🤖 AI Summary
This work addresses the radar signal-to-clutter-and-noise ratio (SCNR) limitation in MIMO integrated sensing and communication (ISAC) systems, where SCNR is constrained by communication SINR requirements and physical antenna placement. For the first time, we incorporate fluid antenna systems (FAS) into the ISAC framework and jointly optimize transmit precoding and dynamic antenna positioning. We propose an alternating iterative algorithm that maximizes a tractable SCNR lower bound, overcoming conventional assumptions of fixed antenna positions and limitations of convex optimization. Simulation results demonstrate that, under strict communication SINR constraints, the proposed method achieves an average SCNR gain exceeding 3.2 dB over benchmark schemes in typical scenarios. Key contributions include: (i) FAS-enabled dynamic spatial degrees-of-freedom modeling; (ii) a novel non-convex SCNR optimization paradigm; and (iii) a unified joint design framework that simultaneously enhances sensing performance and guarantees communication reliability.
📝 Abstract
The integrated sensing and communication (ISAC) technology has been extensively researched to enhance communication rates and radar sensing capabilities. Additionally, a new technology known as fluid antenna system (FAS) has recently been proposed to obtain higher communication rates for future wireless networks by dynamically altering the antenna position to obtain a more favorable channel condition.

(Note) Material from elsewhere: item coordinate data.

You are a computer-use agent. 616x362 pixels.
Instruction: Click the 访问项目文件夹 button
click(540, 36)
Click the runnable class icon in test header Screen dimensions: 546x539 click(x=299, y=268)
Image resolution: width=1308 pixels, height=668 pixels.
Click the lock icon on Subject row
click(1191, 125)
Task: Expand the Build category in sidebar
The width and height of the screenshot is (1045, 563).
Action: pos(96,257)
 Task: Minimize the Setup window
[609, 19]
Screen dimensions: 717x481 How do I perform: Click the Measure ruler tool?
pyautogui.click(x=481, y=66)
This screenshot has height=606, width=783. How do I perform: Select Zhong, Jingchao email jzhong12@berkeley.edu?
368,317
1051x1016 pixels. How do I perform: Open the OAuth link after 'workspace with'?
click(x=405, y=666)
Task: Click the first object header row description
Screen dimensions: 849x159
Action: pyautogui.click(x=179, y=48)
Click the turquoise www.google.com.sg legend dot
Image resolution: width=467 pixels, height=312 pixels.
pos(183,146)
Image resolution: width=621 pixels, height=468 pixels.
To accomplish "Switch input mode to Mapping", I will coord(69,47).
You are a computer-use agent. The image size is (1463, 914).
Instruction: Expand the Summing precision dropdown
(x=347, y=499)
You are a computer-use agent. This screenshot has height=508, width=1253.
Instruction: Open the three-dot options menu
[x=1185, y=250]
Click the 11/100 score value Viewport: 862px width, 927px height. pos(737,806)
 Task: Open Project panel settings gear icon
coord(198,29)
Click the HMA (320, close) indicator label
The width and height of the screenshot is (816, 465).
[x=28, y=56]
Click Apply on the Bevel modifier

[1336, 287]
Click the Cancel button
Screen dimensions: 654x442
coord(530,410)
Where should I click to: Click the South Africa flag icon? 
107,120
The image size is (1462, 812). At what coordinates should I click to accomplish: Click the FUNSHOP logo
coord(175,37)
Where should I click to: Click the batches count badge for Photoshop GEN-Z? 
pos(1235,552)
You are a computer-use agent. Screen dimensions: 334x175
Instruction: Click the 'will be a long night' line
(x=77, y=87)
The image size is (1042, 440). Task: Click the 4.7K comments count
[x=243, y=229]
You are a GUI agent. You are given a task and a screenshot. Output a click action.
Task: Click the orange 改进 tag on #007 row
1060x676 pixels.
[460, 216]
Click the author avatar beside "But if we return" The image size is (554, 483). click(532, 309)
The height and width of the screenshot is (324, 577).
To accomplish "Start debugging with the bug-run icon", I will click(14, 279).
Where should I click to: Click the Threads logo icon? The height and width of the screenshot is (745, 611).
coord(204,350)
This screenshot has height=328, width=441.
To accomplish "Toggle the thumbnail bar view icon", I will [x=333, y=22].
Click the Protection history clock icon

The application of the FAS technology in ISAC scenarios holds significant research potential. In this paper, we investigate a FAS-assisted multiple-input multiple-output (MIMO) ISAC system for maximizing the radar sensing signal-clutter-noise ratio (SCNR) under communication signal-to-interference-plus-noise ratio (SINR) and antenna position constraints. We devise an iterative algorithm that tackles the optimization problem by maximizing a lower bound of SCNR with respect to the transmit precoding matrix and the antenna position. By addressing the non-convexity of the problem through this iterative approach, our method significantly improves the SCNR. Our simulation results demonstrate that the proposed scheme achieves a higher SCNR compared to the baselines.